Унылые бранденбургские поля сменились пышными лесами Саксонии и повозка с семейством Веттерманов покатила дальше, все ближе и ближе к Виттенбергу, возвращая Иоганна в годы юности. Трепет и волнение охватывали пастора в предвкушении встречи с маленьким городом, сыгравшим такую важную поворотную роль не только в его судьбе, но и в жизни миллионов людей, населявших Северную Европу. К томительной радости ожидания добавлялась гордость, что он едет не один, а с любимой женой и сыном, который достоин своего отца и, (Иоганн не сомневался в этом), даже превзойдет его своими успехами в познании мудрости Божьей и человеческой.
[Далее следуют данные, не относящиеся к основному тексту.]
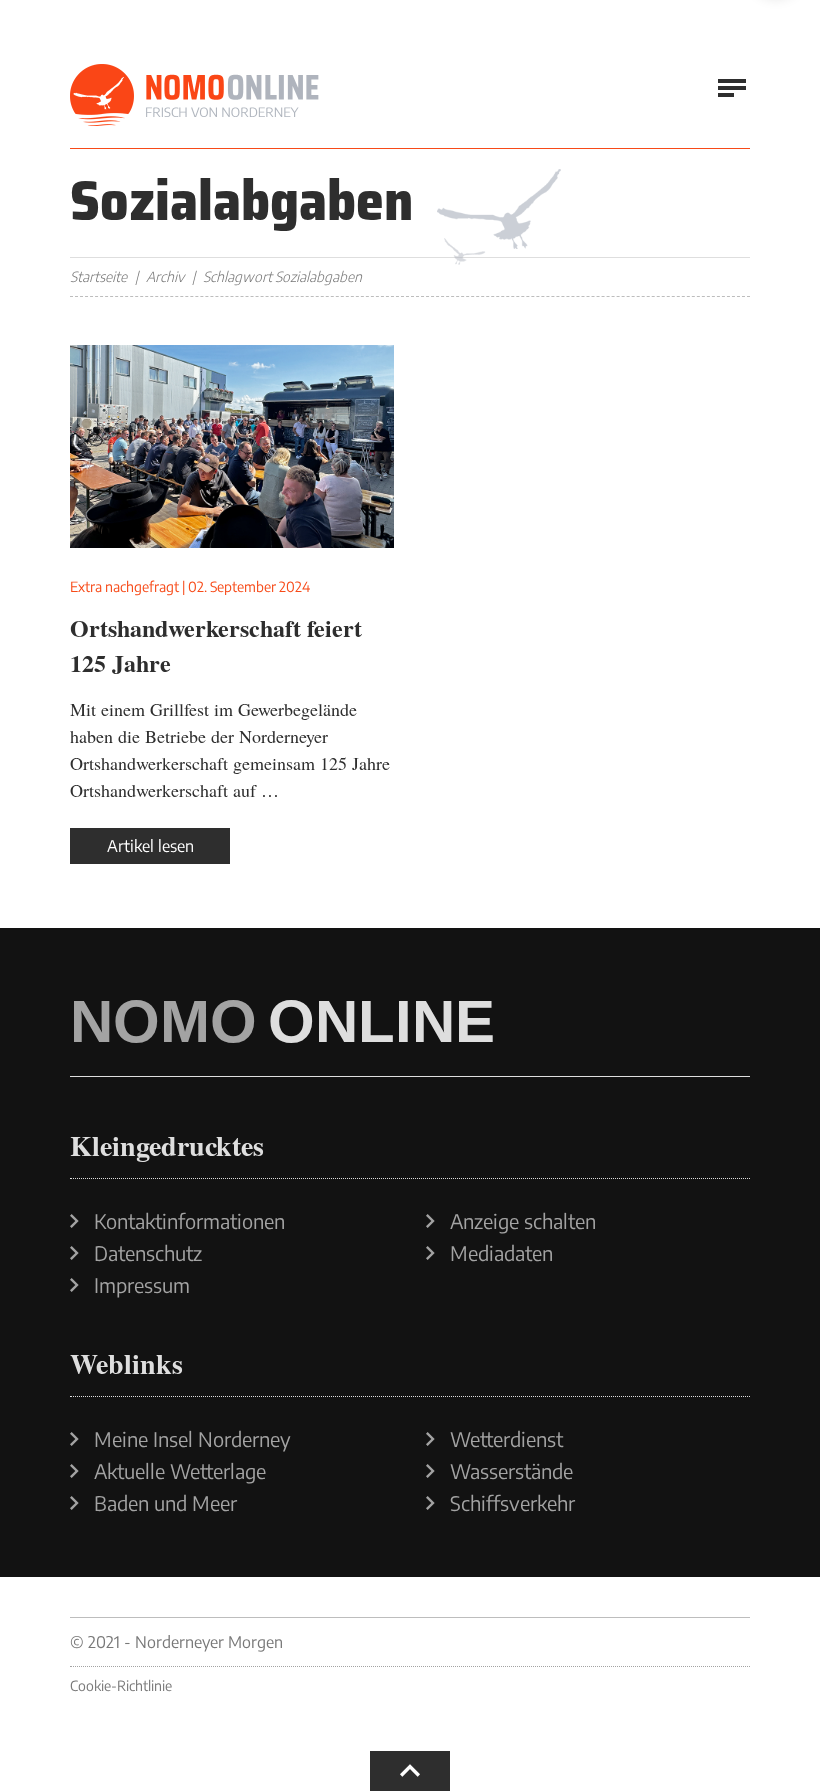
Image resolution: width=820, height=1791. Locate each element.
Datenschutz (148, 1253)
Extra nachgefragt (124, 586)
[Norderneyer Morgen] (195, 96)
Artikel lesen (150, 846)
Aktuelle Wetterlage (180, 1471)
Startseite (98, 276)
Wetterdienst (506, 1439)
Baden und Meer (165, 1503)
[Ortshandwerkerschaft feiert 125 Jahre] (232, 446)
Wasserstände (511, 1471)
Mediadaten (501, 1253)
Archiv (165, 276)
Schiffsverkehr (512, 1503)
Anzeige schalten (523, 1221)
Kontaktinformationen (189, 1221)
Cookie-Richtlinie (121, 1685)
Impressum (142, 1285)
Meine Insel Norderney (192, 1439)
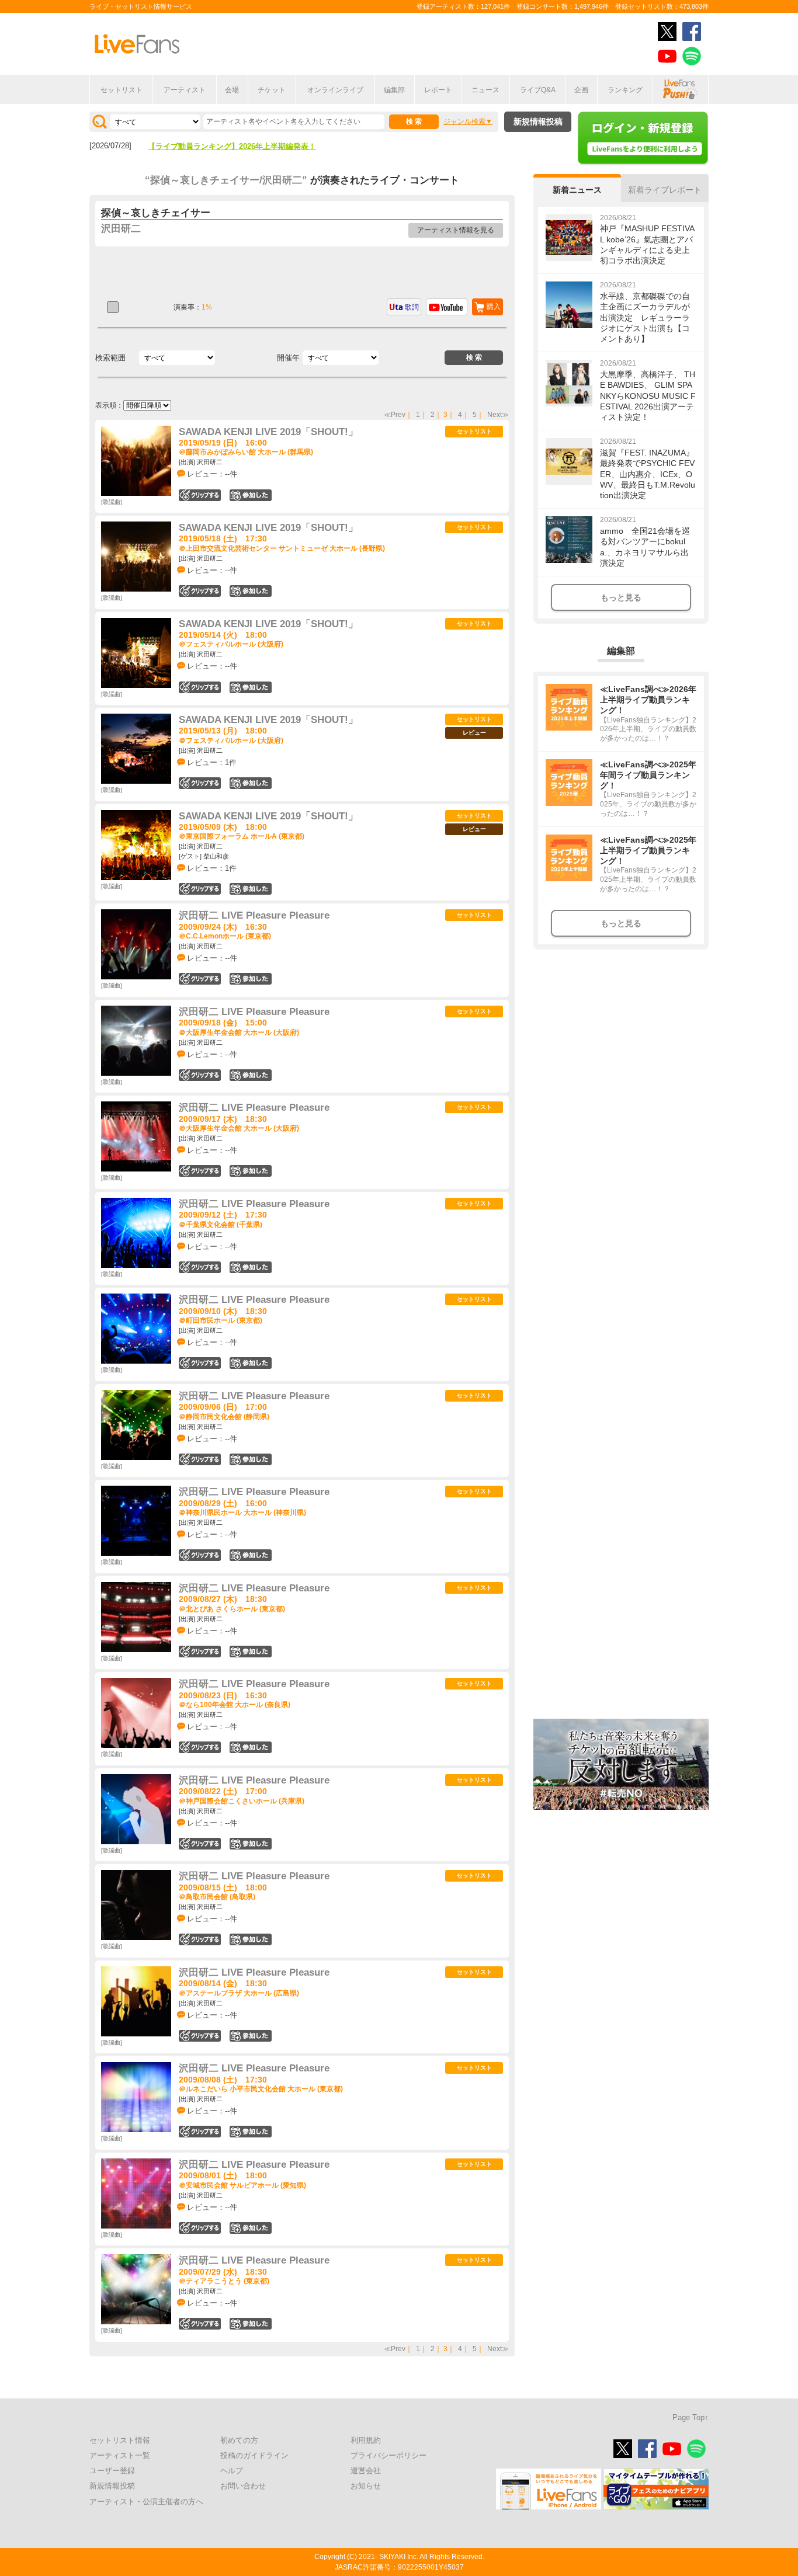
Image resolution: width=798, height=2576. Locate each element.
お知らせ (366, 2485)
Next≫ (498, 415)
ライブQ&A (538, 90)
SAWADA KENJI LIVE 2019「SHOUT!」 (268, 431)
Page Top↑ (690, 2417)
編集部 (394, 90)
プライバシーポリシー (388, 2455)
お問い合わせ (243, 2485)
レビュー (474, 732)
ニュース (485, 90)
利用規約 (366, 2440)
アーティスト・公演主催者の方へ (146, 2501)
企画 (581, 90)
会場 (232, 90)
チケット (272, 90)
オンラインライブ (335, 90)
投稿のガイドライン (254, 2455)
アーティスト (185, 90)
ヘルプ (231, 2470)
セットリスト (121, 90)
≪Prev (394, 415)
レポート (438, 90)
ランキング (625, 90)
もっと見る (621, 597)
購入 (494, 307)
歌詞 (412, 307)
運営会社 (366, 2470)
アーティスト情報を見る (455, 230)
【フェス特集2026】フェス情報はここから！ (224, 146)
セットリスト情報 (119, 2440)
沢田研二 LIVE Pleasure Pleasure (254, 915)
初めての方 (239, 2440)
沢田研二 (121, 228)
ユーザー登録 (112, 2470)
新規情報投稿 (538, 121)
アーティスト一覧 (119, 2455)
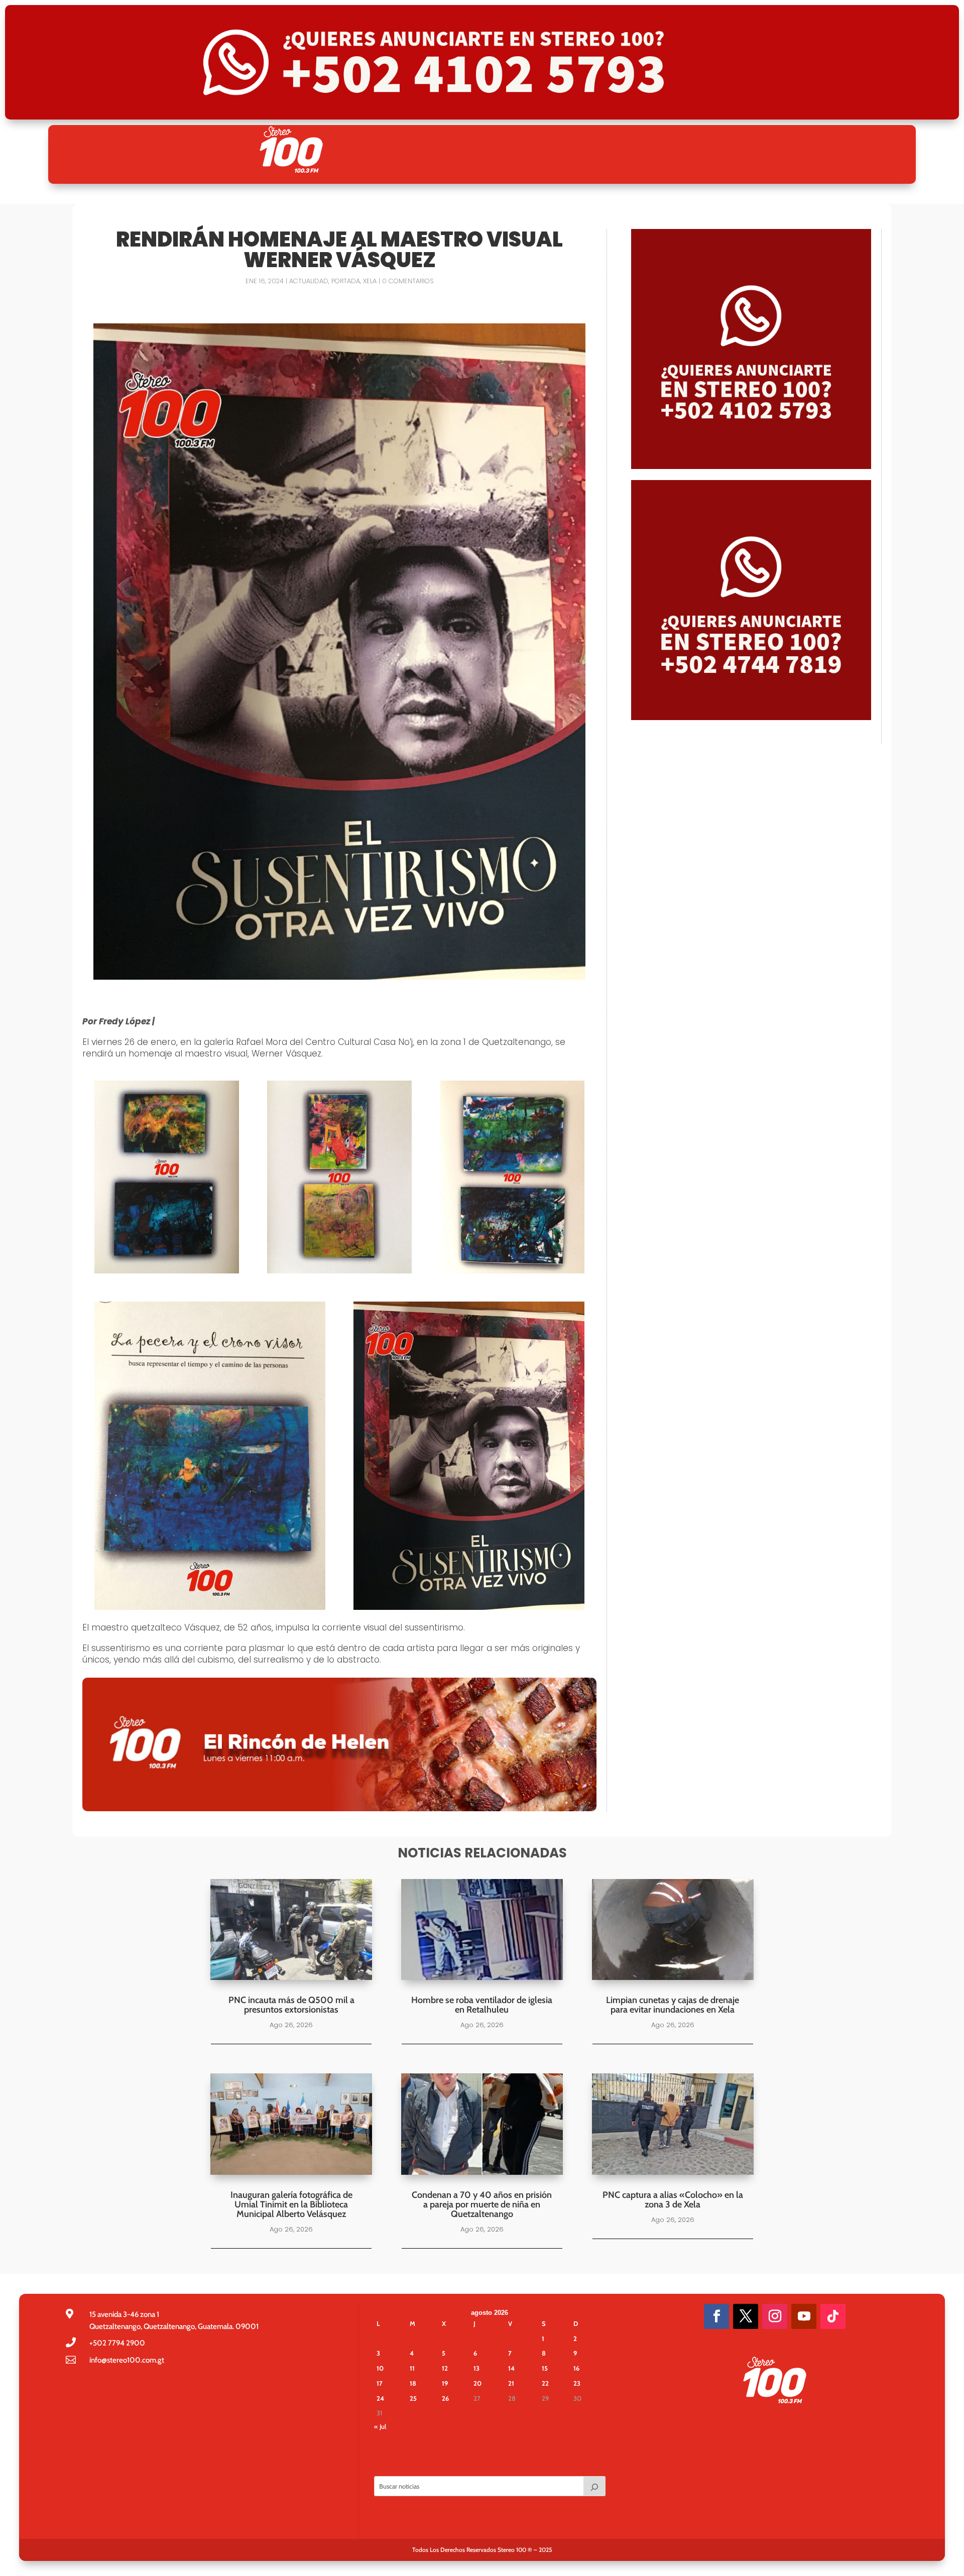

Все складывалось удачно, но состояние, в котором пребывала Агнес после ужасного потрясения от встречи и, главное, казни своей бывшей подруги Сесиль, удручало пастора. Она разрыдалась один единственный раз там, еще в Штральзунде, но после этого словно иссохла. Всю дорогу женщина сидела, сжавшись в комок и забившись в угол повозки. Разговорить ее не удавалось никому, ни мужу, ни сыну. Она почти не притрагивалась к еде и отвечала на все их вопросы либо жестами, либо покачиванием головы. Ее взгляд стал сух и безразличен ко всему. Иоганн пересаживался к жене, обнимал за плечи, гладил, что-то шептал на ушко, уговаривал поплакать, стараясь тем самым облегчить страдания, но все тщетно. Уже перед самым Виттенбергом, обозначившимся устремившимися в небо острыми шпилями церквей и длинными оборонительными валами, которые предстояло объехать, ибо с северной стороны городских ворот не было, пастор радостно обернулся к жене, чтобы сообщить об окончании их долгого путешествия, но его улыбка тут же исчезла. Было еще достаточно светло, и Иоганн мгновенно заметил нездоровый румянец, неожиданно выступивший на бледном доселе лице Агнес. Он тут же подсел к ней, дотронулся губами до лба, взял ее руки в свои и почувствовал пугающий жар, исходивший от жены. Его сердце сжалось от страха, что она серьезно заболела.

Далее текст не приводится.